NSW Rural Fire Service deputy commissioner Rob Rogers said: "There is every potential that the conditions on Saturday will be as bad or worse than we saw (on Tuesday)."
Long queues formed outside supermarkets and petrol stations as residents and tourists sought supplies to either bunker down or escape the fires, emptying shelves of staples like bread and milk.
Military ships and helicopters are being deployed to the worst-hit areas amid warnings Australia faces a "humanitarian crisis" with shortages of food and water.
Tens of thousands of homes are without electricity in the state and telephone and internet connections are down.
Some communities have been told to boil water for drinking.
In neighbouring Victoria, 4,000 people are still stranded at Mallacoota after their escape route was cut off by fire.
Michelle Roberts, owner of the Croajingolong Cafe in Mallacoota, said: "It is hell on earth.
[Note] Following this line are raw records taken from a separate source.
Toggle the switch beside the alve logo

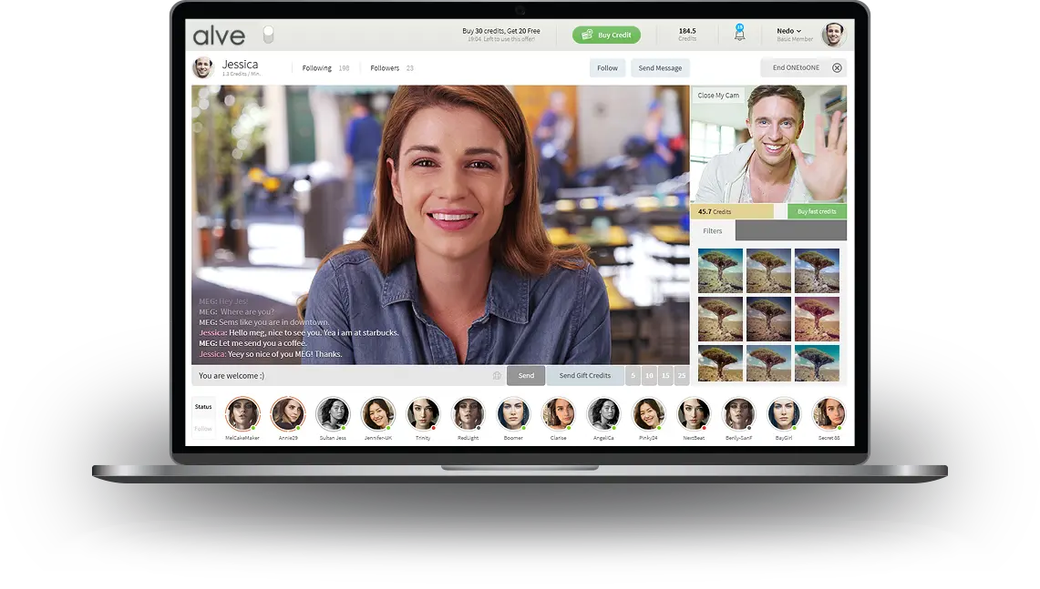(268, 36)
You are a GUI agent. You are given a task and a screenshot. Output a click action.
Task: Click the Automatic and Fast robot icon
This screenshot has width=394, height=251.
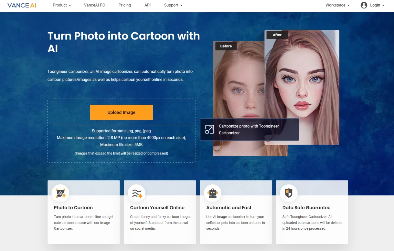tap(213, 193)
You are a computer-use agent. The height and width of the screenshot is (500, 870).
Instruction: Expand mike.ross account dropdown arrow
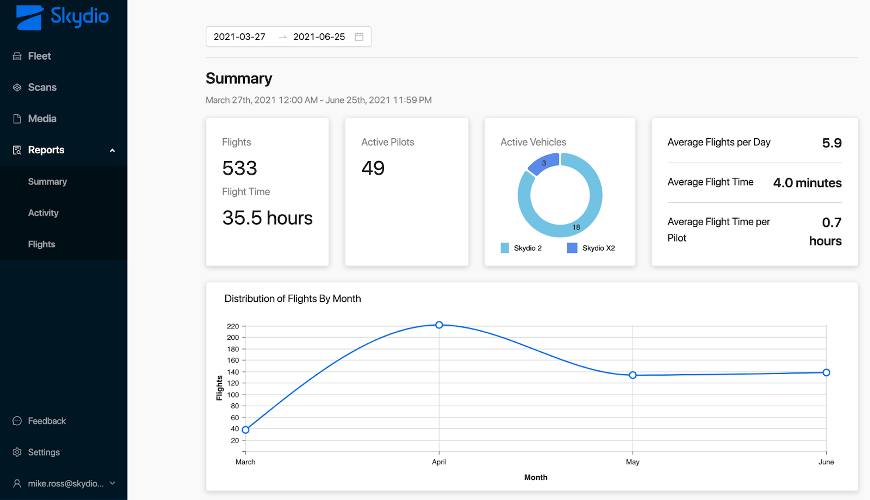[112, 483]
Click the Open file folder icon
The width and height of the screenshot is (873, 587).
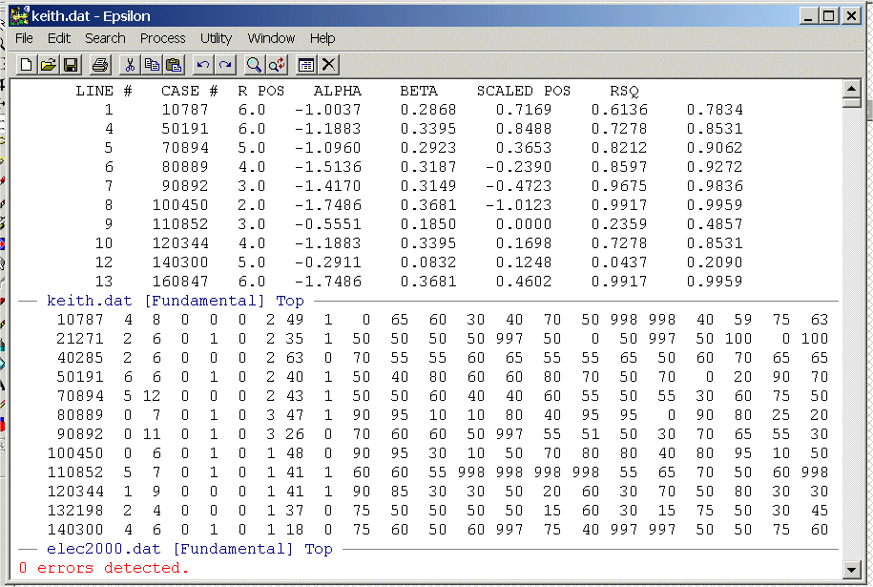click(x=48, y=65)
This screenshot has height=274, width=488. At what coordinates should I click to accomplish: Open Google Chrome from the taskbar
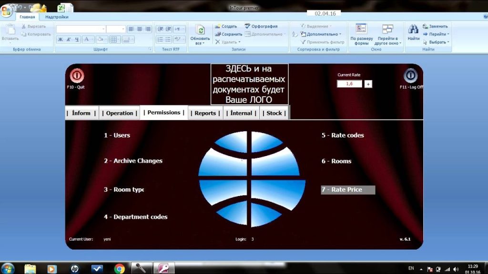[120, 268]
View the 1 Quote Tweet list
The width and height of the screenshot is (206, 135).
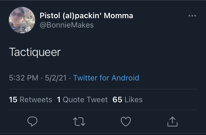[x=82, y=99]
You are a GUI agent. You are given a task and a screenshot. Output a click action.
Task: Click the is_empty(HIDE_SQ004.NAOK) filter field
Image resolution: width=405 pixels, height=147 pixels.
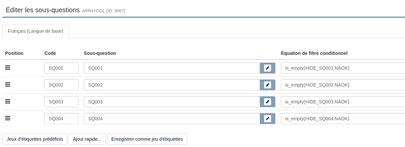point(342,119)
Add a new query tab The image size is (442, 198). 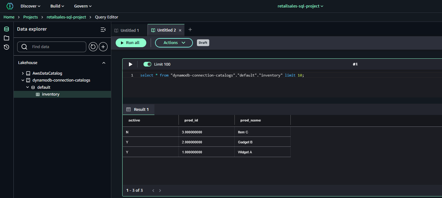190,30
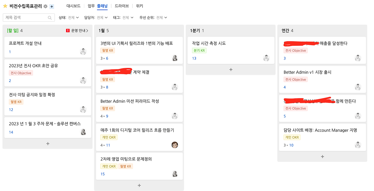Open the 상태 filter dropdown
This screenshot has height=191, width=374.
(69, 18)
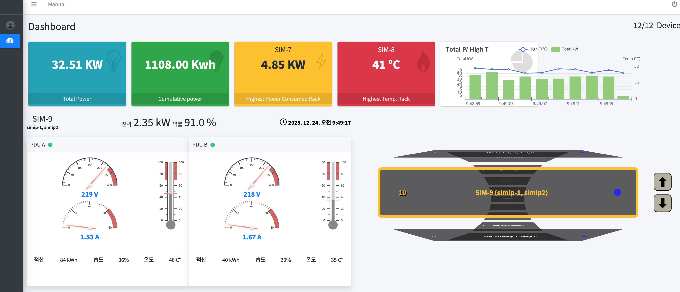Click the Total Power card footer
Screen dimensions: 680x292
click(x=77, y=99)
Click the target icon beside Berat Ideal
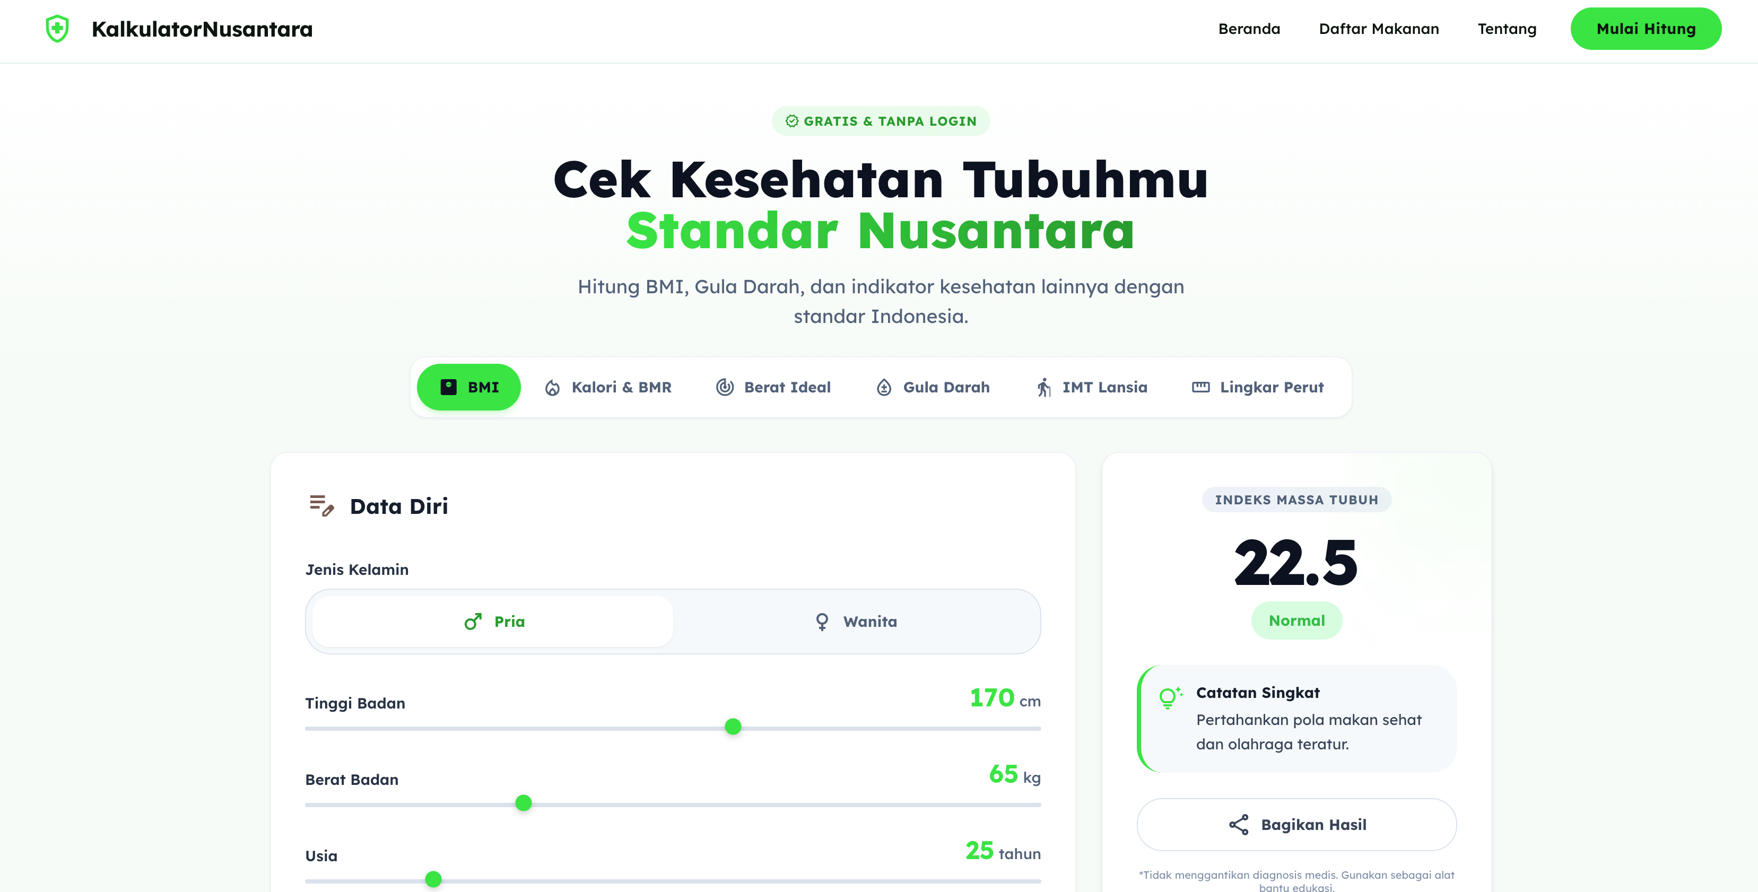The image size is (1758, 892). pos(723,387)
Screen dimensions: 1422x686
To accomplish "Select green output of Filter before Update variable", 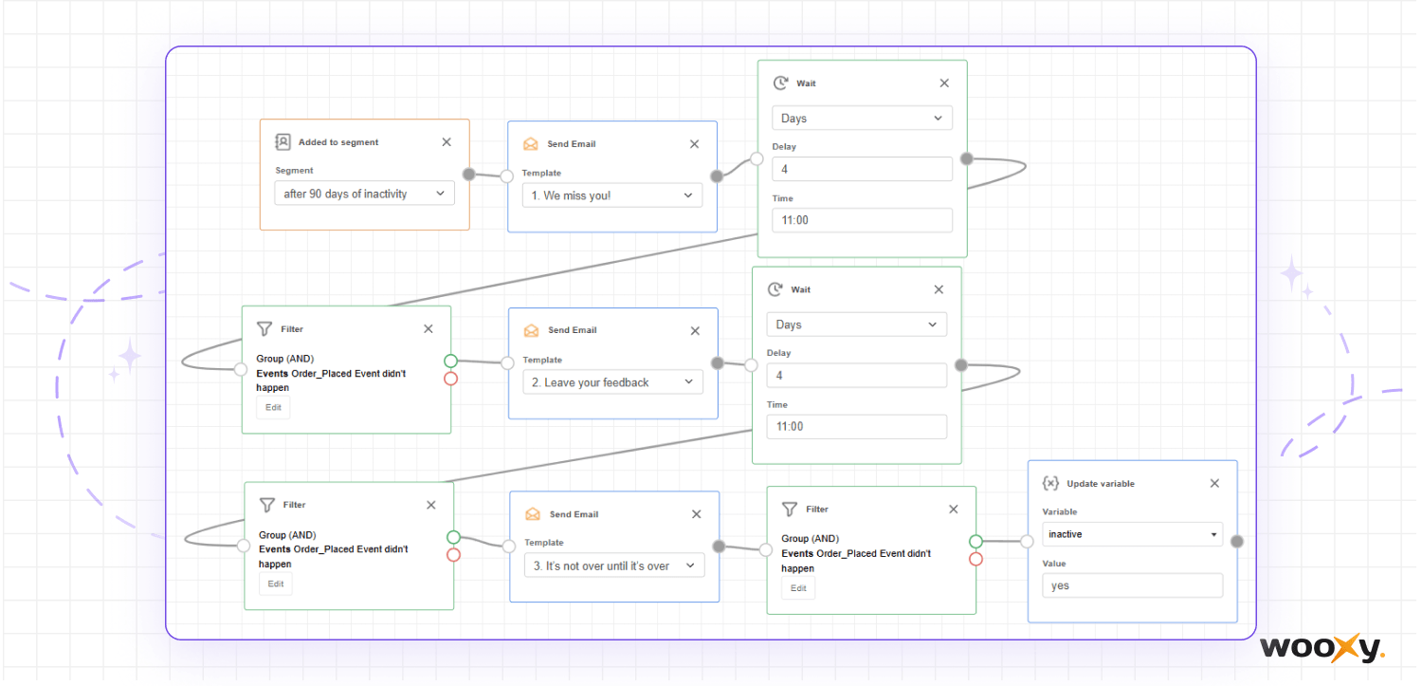I will click(975, 542).
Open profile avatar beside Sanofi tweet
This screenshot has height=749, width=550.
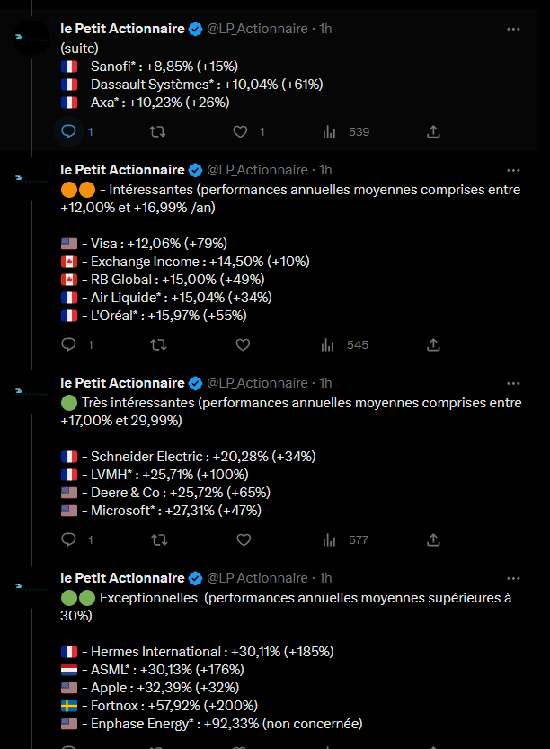31,38
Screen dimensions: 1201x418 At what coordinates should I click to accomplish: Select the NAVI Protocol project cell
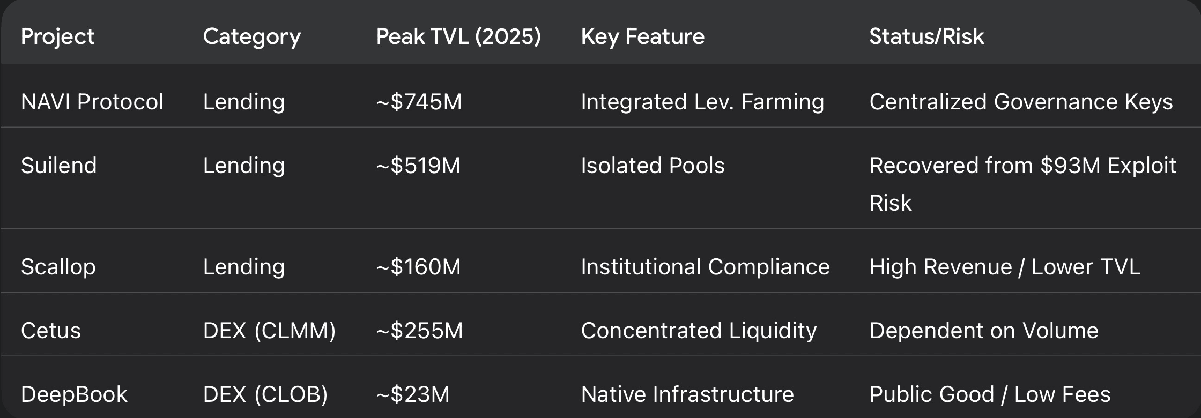pyautogui.click(x=92, y=102)
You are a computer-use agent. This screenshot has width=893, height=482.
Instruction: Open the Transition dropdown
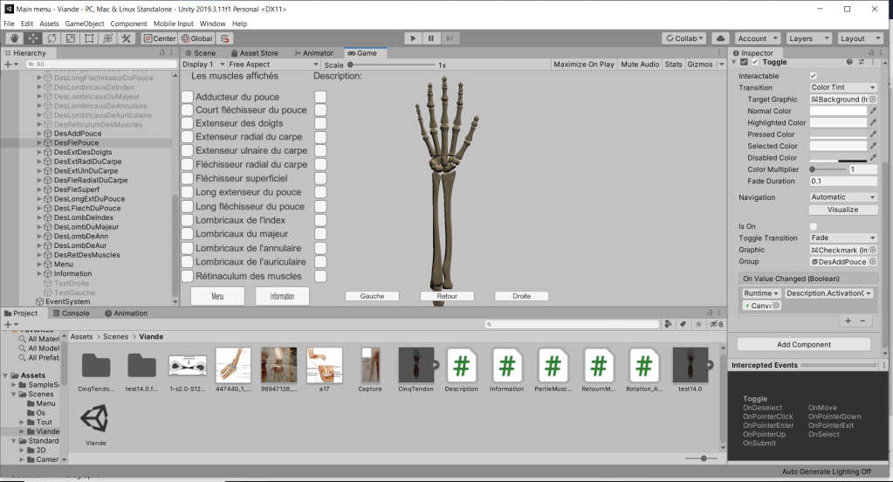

It is the worst anybody's ever seen."
Naval ship HMAS Choules arrived in the town yesterday, where 4,000 residents and visitors have been stranded on the beach since Monday night.
Naval officials said they would open registration for evacuation this afternoon, with the HMAS Choules able to carry up to 1,000 people on the first trip.
The ship is expected to make two or three voyages over coming days.
HMAS Choules Commander Scott Houlihan said leaving by boat was the only way out of the town.
Thousands of people had already been evacuated from the greater adjoining region of East Gippsland in Victoria, one of the largest evacuations in the country since the northern city of Darwin evacuated over 35,000 people in the aftermath of cyclone Tracy in 1974.
DEATH TOLL RISES
Since the bush fire season started at least 18 people have died and 17 are missing.
The toll includes seven who died in 24 hours on New Year's Eve and New Year's Day.
Fifteen of the dead are in New South Wales, including three firefighters.
Millions of animals are feared to have died, including 8,000 koalas.
Earlier today, Mr Morrison attended the funeral of volunteer fireman Geoffrey Keaton, 32, who died tackling a blaze near Sydney on December 19.
Heartbreaking images showed his young son – still with a dummy in his mouth – receiving a bravery medal on behalf of his hero dad.
More than 2,500 firefighters worked through New Year's Day in an effort to beat the flames as skies turned red over southern Australia.
A contingent of 39 firefighters from the United States and Canada landed in Melbourne today to help with the catastrophe.
The smoke also darkened skies in New Zealand after blowing hundreds of miles across the Tasman Sea.
The New South Wales premier, Gladys Berejiklian, said the state of emergency from Friday would give emergency services the authority to undertake forced evacuations and road closures at short notice.
She said: "We don't take these decisions lightly but we also want to make sure we're taking every single precaution to be prepared for what could be a horrible day on Saturday."